Work required:
Turn all of the records below into a numbered list, skipping any blank lines. Leave the pictures out.

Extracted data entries
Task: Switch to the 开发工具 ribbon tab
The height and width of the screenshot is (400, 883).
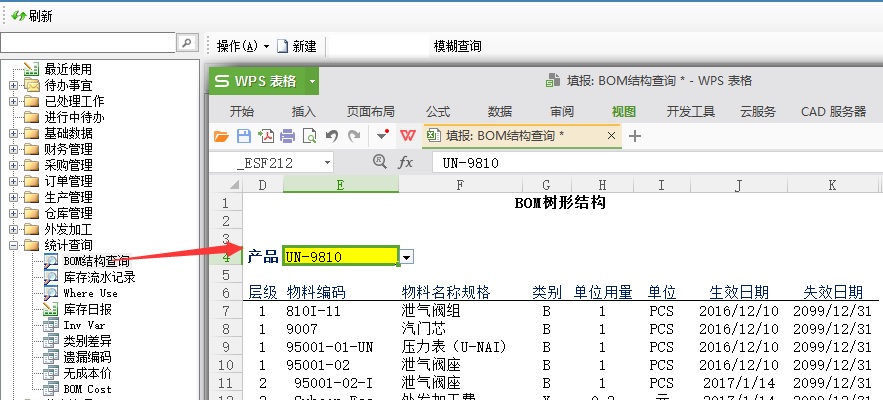Action: (x=691, y=111)
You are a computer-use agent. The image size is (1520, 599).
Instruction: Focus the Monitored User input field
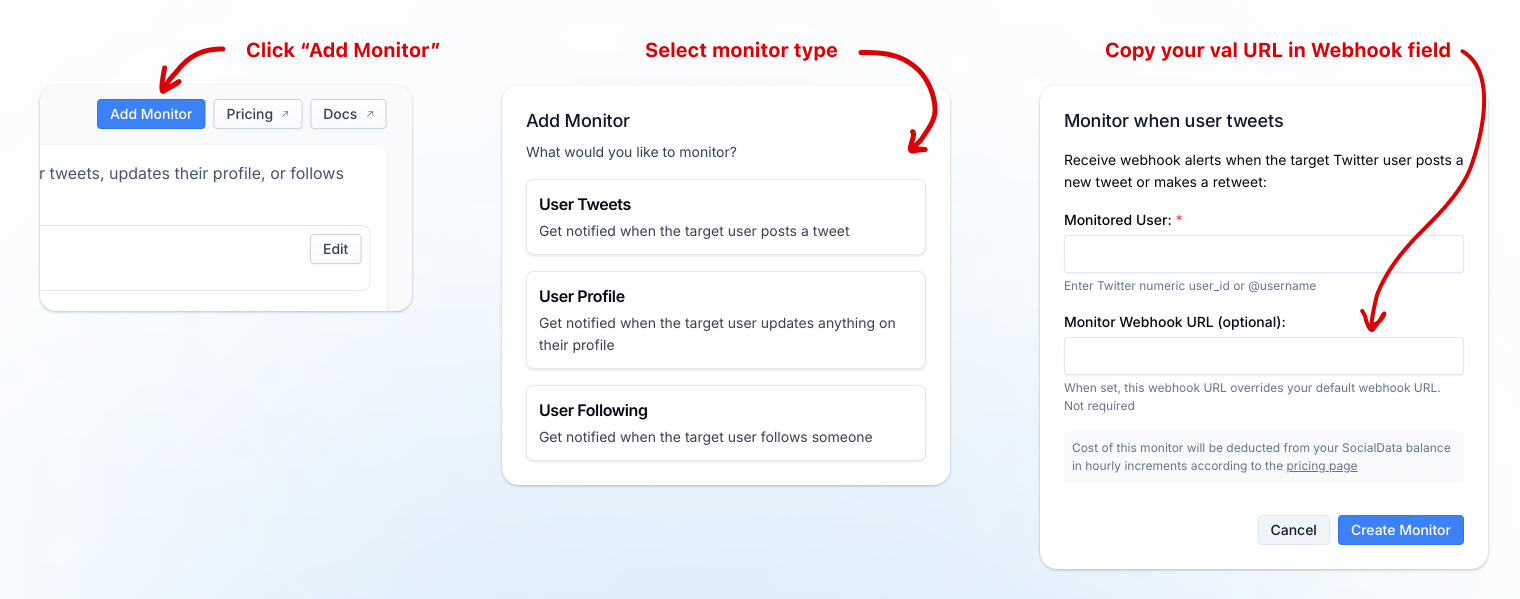(1263, 254)
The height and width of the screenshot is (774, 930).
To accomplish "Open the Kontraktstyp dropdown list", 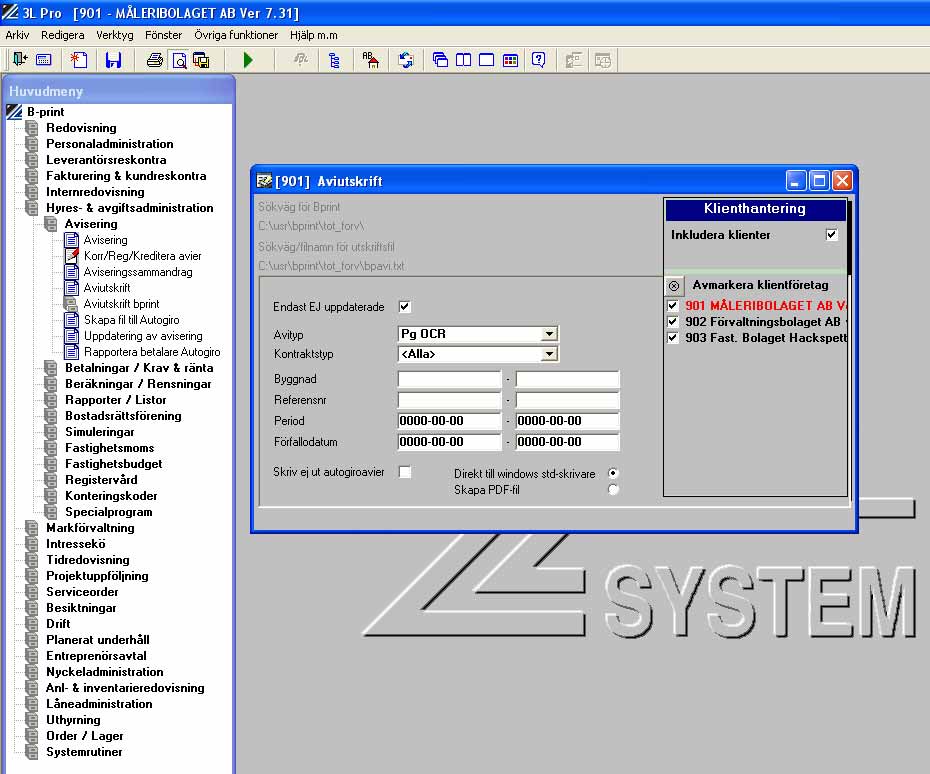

Output:
1. Task: Switch to the 开发工具 ribbon tab
2. The height and width of the screenshot is (400, 883).
3. Action: (x=691, y=111)
4. You are a computer-use agent. The image size is (1520, 599).
5. Instruction: Focus the Monitored User input field
6. (1263, 254)
7. The height and width of the screenshot is (774, 930).
8. To accomplish "Open the Kontraktstyp dropdown list", 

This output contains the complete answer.